There is no native variant-aware support in Gradle. For the project module dependency, android publishes every variant to a different configuration. When publishing to maven, we separate it by version name suffix in the uploadArchives task.

dependencies {
    debugCompile project(':lib', configuration: 'debug')
    releaseCompile project(':lib', configuration: 'release')

    debugCompile 'org.example:lib:1.0.0-debug'
    releaseCompile 'org.example:lib:1.0.0-release'
}

But the variant selection may be messed up because of version resolution.
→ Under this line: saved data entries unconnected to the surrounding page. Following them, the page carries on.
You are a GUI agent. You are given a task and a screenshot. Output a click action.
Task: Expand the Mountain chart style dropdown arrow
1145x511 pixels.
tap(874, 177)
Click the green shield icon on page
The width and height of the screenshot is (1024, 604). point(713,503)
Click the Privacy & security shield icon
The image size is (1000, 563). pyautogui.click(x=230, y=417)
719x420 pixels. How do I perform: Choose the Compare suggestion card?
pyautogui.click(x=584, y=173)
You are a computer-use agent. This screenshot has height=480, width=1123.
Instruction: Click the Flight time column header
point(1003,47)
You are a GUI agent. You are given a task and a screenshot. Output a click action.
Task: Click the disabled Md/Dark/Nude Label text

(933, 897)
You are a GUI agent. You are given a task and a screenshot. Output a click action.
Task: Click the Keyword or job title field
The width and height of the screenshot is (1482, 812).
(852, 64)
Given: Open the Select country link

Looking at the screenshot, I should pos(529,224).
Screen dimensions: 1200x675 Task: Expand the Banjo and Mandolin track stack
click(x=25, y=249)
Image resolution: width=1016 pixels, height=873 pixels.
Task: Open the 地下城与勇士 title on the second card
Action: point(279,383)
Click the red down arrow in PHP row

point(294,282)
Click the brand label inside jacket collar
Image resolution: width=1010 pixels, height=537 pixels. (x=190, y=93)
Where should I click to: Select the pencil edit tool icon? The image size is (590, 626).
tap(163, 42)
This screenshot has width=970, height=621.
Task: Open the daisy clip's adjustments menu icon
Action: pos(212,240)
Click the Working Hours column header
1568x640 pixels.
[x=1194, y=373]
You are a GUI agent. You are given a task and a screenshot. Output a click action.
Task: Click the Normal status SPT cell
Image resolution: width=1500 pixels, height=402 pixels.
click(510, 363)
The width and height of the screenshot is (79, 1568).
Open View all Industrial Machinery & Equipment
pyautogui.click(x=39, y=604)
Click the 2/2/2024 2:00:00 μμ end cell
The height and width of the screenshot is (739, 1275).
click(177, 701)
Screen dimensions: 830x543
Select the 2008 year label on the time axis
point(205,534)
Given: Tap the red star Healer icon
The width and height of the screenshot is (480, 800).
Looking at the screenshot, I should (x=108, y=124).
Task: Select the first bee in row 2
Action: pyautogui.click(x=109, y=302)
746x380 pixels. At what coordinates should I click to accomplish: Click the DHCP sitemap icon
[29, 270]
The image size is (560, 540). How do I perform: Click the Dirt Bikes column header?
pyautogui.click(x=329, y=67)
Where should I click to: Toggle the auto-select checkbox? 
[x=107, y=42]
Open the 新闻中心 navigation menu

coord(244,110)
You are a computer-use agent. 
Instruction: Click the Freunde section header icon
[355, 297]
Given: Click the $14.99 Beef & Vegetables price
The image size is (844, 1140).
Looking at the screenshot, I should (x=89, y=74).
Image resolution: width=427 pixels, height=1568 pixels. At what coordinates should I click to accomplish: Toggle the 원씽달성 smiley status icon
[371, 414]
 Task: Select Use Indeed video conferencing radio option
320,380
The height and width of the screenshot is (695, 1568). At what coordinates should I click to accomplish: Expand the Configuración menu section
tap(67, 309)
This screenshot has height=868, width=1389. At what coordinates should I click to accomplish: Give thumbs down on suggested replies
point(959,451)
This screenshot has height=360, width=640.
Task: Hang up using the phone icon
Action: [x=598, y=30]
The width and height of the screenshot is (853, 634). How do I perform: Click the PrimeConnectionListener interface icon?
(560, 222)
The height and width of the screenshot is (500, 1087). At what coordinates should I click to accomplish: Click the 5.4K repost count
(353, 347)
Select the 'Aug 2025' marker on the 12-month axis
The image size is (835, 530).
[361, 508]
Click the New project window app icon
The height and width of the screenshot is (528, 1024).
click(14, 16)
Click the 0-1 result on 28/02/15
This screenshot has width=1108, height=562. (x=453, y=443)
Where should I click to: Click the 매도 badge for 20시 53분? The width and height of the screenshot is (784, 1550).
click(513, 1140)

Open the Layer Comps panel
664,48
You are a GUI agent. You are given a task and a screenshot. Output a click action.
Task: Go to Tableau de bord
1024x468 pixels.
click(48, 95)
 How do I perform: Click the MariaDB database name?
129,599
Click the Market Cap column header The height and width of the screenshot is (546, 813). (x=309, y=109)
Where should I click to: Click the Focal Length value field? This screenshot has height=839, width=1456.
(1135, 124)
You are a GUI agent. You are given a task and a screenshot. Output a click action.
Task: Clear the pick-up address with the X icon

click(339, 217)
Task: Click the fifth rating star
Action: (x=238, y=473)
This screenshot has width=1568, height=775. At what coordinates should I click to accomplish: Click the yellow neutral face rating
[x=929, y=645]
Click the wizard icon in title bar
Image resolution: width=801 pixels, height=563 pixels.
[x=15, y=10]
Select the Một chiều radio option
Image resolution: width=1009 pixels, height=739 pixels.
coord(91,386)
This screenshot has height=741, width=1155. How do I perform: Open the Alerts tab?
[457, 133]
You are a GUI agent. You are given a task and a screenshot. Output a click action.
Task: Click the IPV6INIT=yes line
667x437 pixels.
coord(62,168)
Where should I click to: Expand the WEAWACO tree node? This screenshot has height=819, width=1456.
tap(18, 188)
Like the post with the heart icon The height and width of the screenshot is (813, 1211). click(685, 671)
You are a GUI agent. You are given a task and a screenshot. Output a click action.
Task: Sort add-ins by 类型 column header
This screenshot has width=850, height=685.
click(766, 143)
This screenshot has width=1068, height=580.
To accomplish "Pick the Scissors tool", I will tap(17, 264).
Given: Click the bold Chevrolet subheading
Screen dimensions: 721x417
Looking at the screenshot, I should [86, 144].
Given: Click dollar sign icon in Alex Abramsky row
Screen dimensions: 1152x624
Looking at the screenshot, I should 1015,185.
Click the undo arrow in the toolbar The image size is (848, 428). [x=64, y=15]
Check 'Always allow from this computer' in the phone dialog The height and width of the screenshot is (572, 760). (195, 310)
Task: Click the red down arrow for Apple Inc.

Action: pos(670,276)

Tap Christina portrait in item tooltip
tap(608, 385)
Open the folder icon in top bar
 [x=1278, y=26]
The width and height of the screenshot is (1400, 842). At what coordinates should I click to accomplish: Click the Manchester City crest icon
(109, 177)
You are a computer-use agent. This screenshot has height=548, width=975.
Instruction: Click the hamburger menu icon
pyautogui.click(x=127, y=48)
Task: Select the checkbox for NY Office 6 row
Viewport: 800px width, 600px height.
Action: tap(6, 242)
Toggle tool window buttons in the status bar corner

For example, when resolving ''debugCompileClasspath'', there are: - org.example:lib:1.0.0-debug - org.example:lib:2.0.0-release // some bad guys introduces by compile 'org.example:lib:2.0.0-release'

Gradle will resolve to org.example:lib:2.0.0-release.

As for debugCompileClasspath, I expect every library should be the variant of debug. The variant selection should not be affected by version.

Gradle 4.x, AGP(Android Gradle Plugin) 3.x

Native support for the variant-aware build is introduced in Gradle. So I try to migrate to Artifact Transformation API. I imagine bundling multi-variants into one archive file:

archive file contents
library-debug.aar
library-release.aar

We can name the format as .bundle archives. When consuming, we can use ArtifactTransform to separate the variants from the bundle file. As a result, we can write dependencies more simply.

dependencies {
   implementation 'org.example:lib:1.0.0' // no debug/release suffix any more
}

I also encountered a Gradle bug prevents me: https://github.com/gradle/gradle/issues/7061. I fixed it finally.

Gradle 5.3

Cheers! Gradle Module Metadata 1.0 is released.

I have not migrated libraries in my company to Gradle metadata format for scheduling reason, but I know it should be the final solution to publish variants libraries.

Others

As an Android engineer in the past company, my other projects are mainly android libraries and applications. So I omit most details.

Intellij IDEA Plugin

An IDEA/Studio plugin implements:

  • provide a GUI browsing panel for company internal SDK and quickly open documentation sites

  • one-click dependency version update for company internal maven library for Gradle project

  • GUI editor for a custom binary format based on Google’s FlatBuffer (this format commonly used in data transmission of our company internal SDK)

  • grammar highlighter for flat buffer schema

Android Polymerized Ad SDK

A polymerized ad SDK which provides a universal API for dozens third-party advertisement SDK and has a very complex loading and retry logic to get the best price ad among all those third-party advertising sources.

Another team initially maintains it. But they are trapped with the terrible code style and chaotic architecture and ask me for help. I rewrite it from scratch, including unit and functional tests. I use RxJava to implement the most complex concurrent loading and retry logic.

Android Anti-cheating SDK

A native android library. It tracks user behavior and uploads to the server for robot recognition and commercial fraud identification.

I write the verbose client SDK, which boringly collects data, builds up into flat buffer and uploads. No more interesting details here.

Android Crash Collector SDK

To collect Android Java and Native Crash, upload and provide extensional API for other developers.

Android Linked Wakening SDK

A simple SDK to wake process by Android Binder Mechanism.

Android App: One Moment Video Shot

A video shot Application when I was in college. I wrote it in Kotlin before Kotlin got prevalent. It can shot video and filter. It also has one SNS society in the app. There is a total of 100,000 users before I quit.